> EXERCISE REQUIREMENTS
Arrange the stretch of the material from the line containing "Click the Service token label" through the end of the material as a Markdown table with the columns Row and Text, numbering each line and omitting blank lines.

* Start MATERIALS PROVIDED *

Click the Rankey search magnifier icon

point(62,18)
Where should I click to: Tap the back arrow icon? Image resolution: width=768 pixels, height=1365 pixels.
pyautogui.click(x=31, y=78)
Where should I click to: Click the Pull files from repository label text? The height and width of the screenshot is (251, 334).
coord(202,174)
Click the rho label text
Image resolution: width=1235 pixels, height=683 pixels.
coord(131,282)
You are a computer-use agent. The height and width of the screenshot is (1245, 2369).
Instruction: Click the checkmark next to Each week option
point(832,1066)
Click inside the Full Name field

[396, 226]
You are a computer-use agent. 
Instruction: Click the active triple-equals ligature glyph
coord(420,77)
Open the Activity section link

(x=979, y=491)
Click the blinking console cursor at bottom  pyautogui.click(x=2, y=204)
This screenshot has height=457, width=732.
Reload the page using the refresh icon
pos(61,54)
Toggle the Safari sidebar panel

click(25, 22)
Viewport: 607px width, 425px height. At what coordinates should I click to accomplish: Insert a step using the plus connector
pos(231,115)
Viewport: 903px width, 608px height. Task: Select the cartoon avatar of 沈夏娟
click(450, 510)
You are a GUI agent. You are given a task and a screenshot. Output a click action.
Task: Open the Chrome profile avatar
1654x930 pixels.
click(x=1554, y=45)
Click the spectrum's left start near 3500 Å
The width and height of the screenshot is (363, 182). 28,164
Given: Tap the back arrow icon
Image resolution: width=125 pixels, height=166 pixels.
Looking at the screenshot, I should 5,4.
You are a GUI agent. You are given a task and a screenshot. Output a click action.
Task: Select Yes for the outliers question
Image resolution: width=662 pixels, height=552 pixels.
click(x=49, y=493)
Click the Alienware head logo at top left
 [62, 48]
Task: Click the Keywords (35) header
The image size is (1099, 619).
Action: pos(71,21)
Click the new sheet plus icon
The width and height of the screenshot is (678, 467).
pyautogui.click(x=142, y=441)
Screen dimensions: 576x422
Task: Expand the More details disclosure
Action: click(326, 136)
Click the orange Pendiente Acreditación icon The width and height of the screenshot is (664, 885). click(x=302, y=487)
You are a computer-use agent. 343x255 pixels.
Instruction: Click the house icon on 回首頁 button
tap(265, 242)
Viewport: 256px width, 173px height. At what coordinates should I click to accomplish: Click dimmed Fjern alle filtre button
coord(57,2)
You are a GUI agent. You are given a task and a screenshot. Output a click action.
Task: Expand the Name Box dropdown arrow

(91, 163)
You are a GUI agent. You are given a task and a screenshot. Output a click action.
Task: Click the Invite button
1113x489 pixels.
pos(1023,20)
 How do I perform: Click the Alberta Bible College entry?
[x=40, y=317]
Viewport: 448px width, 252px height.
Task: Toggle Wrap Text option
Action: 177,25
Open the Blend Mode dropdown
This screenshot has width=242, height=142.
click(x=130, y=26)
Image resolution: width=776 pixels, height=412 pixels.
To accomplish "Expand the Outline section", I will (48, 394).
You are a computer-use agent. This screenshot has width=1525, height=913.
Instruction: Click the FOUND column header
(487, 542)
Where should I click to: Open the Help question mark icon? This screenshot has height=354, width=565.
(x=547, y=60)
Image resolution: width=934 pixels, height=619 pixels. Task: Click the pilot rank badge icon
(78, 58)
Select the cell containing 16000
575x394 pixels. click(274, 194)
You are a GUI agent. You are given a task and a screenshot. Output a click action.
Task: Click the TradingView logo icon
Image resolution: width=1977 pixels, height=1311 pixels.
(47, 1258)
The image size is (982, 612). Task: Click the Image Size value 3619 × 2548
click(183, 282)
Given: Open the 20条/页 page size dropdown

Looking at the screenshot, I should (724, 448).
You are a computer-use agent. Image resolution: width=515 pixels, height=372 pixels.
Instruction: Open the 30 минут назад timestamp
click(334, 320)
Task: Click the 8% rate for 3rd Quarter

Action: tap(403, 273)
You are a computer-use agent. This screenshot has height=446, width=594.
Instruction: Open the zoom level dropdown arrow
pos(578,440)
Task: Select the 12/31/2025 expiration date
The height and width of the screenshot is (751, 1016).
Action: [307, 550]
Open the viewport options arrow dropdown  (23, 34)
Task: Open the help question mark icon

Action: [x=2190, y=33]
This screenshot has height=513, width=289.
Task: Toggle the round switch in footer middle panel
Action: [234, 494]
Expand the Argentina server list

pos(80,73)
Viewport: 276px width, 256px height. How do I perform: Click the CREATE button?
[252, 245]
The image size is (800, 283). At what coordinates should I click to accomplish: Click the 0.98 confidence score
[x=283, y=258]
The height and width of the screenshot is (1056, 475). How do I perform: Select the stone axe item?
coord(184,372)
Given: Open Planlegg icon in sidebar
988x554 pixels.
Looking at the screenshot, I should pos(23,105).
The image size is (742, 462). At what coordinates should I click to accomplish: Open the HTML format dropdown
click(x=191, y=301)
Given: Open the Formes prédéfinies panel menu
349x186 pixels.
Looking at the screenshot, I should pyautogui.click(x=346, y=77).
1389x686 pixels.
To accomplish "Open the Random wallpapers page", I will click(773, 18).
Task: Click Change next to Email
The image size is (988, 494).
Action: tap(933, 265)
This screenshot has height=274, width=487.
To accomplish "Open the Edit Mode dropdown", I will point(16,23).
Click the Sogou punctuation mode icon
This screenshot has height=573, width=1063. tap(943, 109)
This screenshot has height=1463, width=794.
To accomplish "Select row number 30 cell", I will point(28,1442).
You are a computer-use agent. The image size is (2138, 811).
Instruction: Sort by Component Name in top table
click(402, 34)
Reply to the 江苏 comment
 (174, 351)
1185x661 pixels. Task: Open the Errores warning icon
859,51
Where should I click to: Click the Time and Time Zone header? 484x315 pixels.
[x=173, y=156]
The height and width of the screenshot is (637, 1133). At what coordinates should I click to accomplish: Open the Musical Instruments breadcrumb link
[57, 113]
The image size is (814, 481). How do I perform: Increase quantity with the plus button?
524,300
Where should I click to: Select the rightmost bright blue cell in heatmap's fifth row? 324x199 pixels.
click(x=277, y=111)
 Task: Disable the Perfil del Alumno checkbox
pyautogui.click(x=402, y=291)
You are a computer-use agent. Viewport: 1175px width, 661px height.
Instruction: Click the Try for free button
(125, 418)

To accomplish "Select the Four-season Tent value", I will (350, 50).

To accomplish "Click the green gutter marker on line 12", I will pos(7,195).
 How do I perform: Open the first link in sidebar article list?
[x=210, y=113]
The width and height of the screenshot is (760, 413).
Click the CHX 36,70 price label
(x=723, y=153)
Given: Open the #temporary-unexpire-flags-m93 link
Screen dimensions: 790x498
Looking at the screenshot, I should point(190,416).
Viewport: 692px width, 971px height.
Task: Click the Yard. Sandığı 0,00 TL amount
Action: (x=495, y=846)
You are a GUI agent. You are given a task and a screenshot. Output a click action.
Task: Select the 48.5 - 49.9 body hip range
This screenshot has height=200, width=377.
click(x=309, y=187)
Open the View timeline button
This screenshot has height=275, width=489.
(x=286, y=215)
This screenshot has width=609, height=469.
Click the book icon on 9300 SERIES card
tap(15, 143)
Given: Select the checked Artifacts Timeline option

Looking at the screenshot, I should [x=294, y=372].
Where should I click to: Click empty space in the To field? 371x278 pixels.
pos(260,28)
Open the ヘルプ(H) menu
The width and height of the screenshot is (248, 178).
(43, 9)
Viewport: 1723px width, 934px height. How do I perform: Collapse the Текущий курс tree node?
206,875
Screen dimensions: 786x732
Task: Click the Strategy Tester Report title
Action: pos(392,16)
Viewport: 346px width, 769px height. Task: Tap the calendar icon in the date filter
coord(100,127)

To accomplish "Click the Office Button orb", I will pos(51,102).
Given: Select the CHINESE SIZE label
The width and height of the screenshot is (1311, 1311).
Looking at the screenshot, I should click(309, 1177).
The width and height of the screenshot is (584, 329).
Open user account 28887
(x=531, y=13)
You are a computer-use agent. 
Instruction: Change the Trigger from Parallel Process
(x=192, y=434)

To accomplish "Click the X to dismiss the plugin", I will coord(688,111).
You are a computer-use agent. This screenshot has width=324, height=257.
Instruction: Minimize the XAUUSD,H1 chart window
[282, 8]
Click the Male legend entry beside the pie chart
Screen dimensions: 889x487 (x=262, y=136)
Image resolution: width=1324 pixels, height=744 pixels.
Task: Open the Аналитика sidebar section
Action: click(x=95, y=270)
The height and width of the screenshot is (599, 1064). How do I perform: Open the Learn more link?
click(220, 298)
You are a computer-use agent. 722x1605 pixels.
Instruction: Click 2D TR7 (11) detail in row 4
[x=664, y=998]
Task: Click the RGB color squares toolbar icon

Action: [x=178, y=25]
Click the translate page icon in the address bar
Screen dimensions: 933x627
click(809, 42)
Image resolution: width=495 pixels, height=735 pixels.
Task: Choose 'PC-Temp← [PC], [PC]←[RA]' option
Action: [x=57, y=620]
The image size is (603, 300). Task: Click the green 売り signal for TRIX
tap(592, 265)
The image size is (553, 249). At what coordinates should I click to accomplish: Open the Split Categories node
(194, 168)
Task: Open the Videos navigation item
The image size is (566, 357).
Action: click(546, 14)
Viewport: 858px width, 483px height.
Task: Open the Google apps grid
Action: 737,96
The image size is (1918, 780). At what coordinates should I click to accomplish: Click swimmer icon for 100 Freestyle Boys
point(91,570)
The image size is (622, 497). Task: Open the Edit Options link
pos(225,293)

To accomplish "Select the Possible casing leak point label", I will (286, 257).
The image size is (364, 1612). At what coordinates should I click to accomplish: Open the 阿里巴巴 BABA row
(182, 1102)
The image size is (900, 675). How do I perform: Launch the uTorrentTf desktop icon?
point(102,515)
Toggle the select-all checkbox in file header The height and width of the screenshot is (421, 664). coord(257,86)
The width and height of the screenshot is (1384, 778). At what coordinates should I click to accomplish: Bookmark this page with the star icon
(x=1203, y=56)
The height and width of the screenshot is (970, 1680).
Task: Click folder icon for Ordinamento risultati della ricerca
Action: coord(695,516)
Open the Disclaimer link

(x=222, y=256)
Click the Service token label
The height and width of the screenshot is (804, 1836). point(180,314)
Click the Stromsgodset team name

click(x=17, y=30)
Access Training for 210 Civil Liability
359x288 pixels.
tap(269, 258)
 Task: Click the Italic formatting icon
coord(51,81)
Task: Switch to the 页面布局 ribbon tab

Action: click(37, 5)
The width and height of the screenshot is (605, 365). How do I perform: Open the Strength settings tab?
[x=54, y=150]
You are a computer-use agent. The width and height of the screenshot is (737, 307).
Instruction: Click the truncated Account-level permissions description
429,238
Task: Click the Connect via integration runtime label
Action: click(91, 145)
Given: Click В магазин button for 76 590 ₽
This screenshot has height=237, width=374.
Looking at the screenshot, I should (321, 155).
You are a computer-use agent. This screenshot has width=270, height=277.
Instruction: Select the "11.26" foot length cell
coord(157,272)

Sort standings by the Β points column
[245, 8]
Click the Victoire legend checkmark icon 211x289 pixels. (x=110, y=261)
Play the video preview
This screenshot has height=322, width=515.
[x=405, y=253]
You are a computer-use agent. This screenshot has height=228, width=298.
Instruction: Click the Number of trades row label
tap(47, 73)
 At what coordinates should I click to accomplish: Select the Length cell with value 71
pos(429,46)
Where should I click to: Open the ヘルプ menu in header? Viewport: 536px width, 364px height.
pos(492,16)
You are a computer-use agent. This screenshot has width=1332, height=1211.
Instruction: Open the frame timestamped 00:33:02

* End MATERIALS PROVIDED *

> RESPONSE TO THE EXERCISE
| Row | Text |
|---|---|
| 1 | Click the Service token label |
| 2 | The height and width of the screenshot is (804, 1836). point(180,314) |
| 3 | Click the Stromsgodset team name |
| 4 | click(x=17, y=30) |
| 5 | Access Training for 210 Civil Liability |
| 6 | 359x288 pixels. |
| 7 | tap(269, 258) |
| 8 |  Task: Click the Italic formatting icon |
| 9 | coord(51,81) |
| 10 | Task: Switch to the 页面布局 ribbon tab |
| 11 | Action: click(37, 5) |
| 12 | The width and height of the screenshot is (605, 365). How do I perform: Open the Strength settings tab? |
| 13 | [x=54, y=150] |
| 14 | You are a computer-use agent. The width and height of the screenshot is (737, 307). |
| 15 | Instruction: Click the truncated Account-level permissions description |
| 16 | 429,238 |
| 17 | Task: Click the Connect via integration runtime label |
| 18 | Action: click(91, 145) |
| 19 | Given: Click В магазин button for 76 590 ₽ |
| 20 | This screenshot has height=237, width=374. |
| 21 | Looking at the screenshot, I should (321, 155). |
| 22 | You are a computer-use agent. This screenshot has width=270, height=277. |
| 23 | Instruction: Select the "11.26" foot length cell |
| 24 | coord(157,272) |
| 25 | Sort standings by the Β points column |
| 26 | [245, 8] |
| 27 | Click the Victoire legend checkmark icon 211x289 pixels. (x=110, y=261) |
| 28 | Play the video preview |
| 29 | This screenshot has height=322, width=515. |
| 30 | [x=405, y=253] |
| 31 | You are a computer-use agent. This screenshot has height=228, width=298. |
| 32 | Instruction: Click the Number of trades row label |
| 33 | tap(47, 73) |
| 34 |  At what coordinates should I click to accomplish: Select the Length cell with value 71 |
| 35 | pos(429,46) |
| 36 | Where should I click to: Open the ヘルプ menu in header? Viewport: 536px width, 364px height. |
| 37 | pos(492,16) |
| 38 | You are a computer-use agent. This screenshot has width=1332, height=1211. |
| 39 | Instruction: Open the frame timestamped 00:33:02 |